### WHAT IS BEING ASKED
Output these lines as a numbered list, skipping any blank lines, and leave the pictures out of your answer.

[Screen-element location records]
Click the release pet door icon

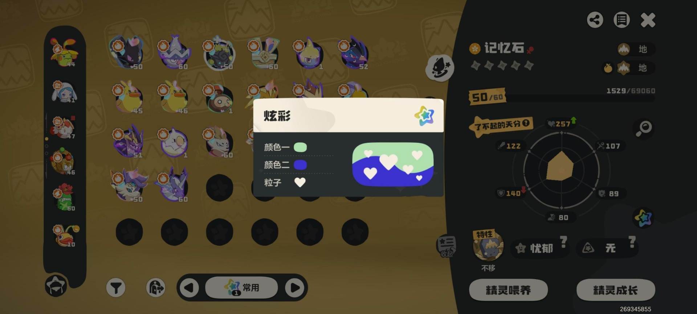156,288
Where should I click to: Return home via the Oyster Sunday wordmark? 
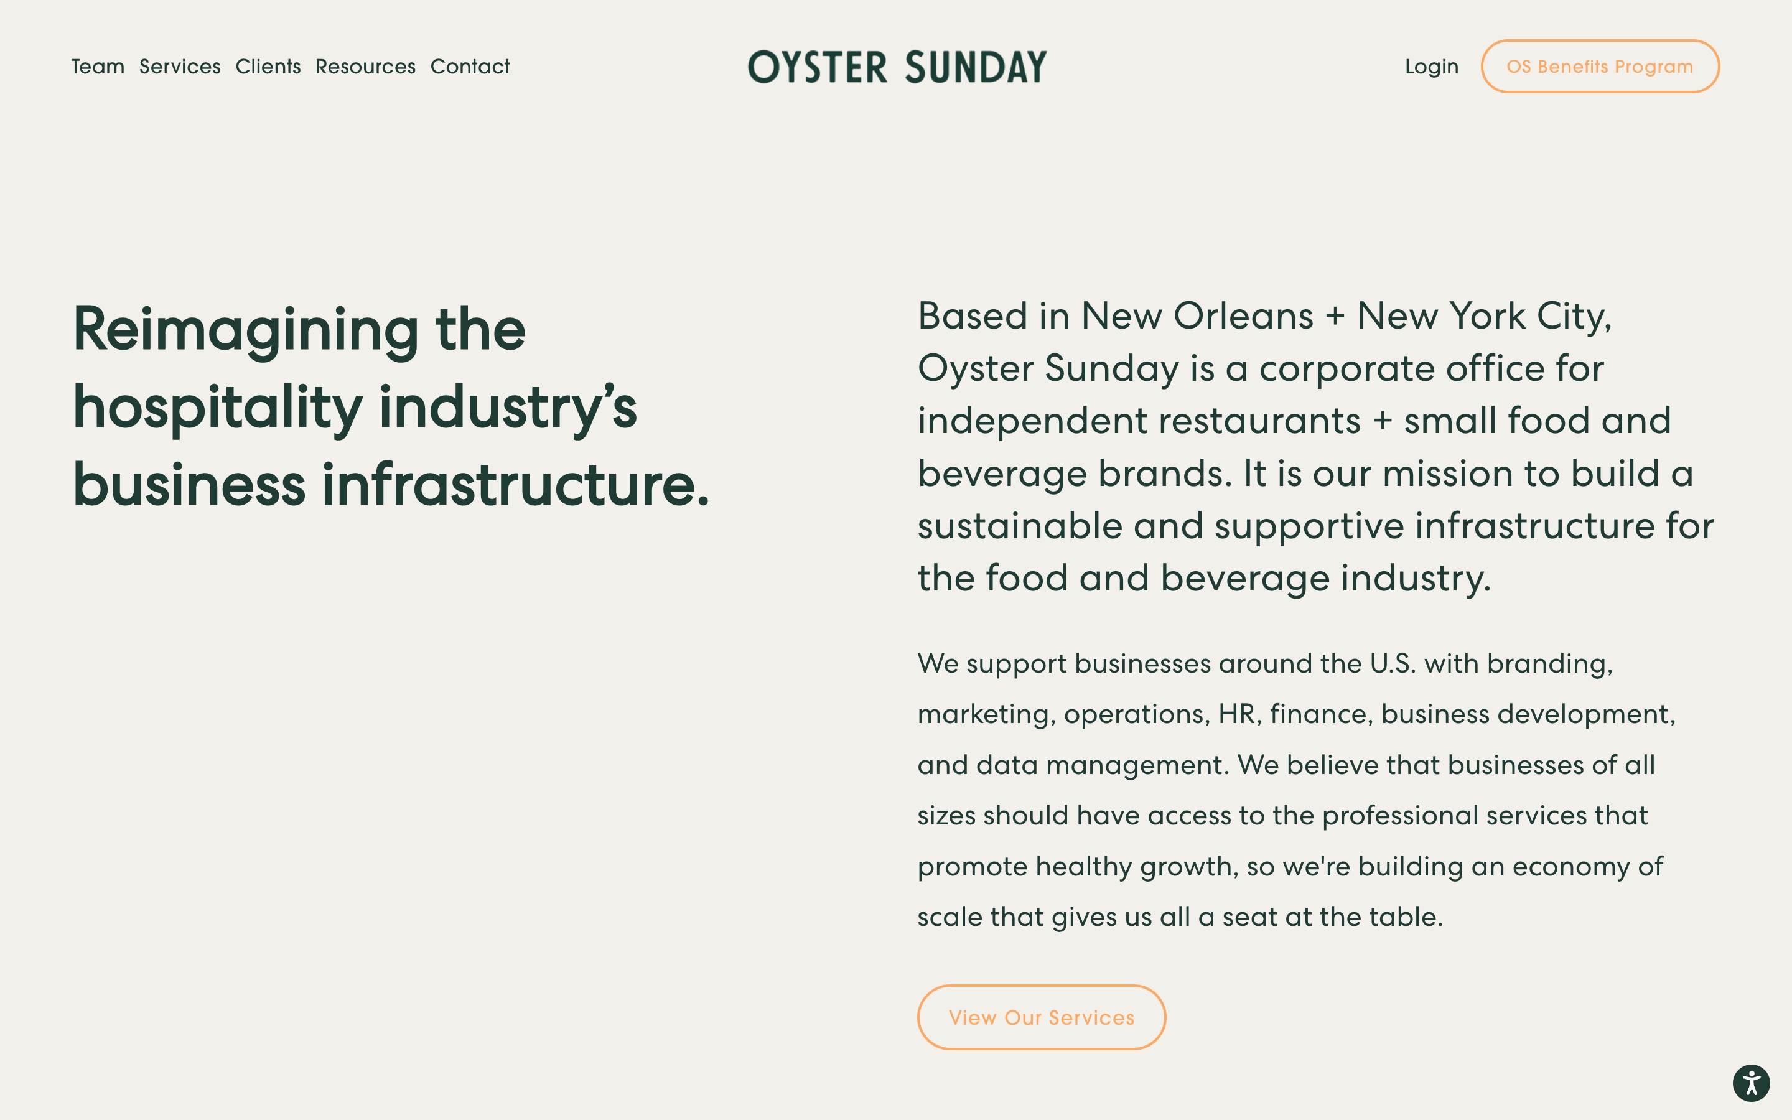pyautogui.click(x=896, y=66)
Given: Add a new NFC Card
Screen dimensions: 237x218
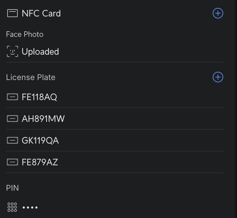Looking at the screenshot, I should pos(218,13).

### TASK RESPONSE
1. Click the release pet door icon
2. 156,288
3. Where should I click to: Return home via the Oyster Sunday wordmark? 
4. pyautogui.click(x=896, y=66)
5. Given: Add a new NFC Card
6. Screen dimensions: 237x218
7. Looking at the screenshot, I should pos(218,13).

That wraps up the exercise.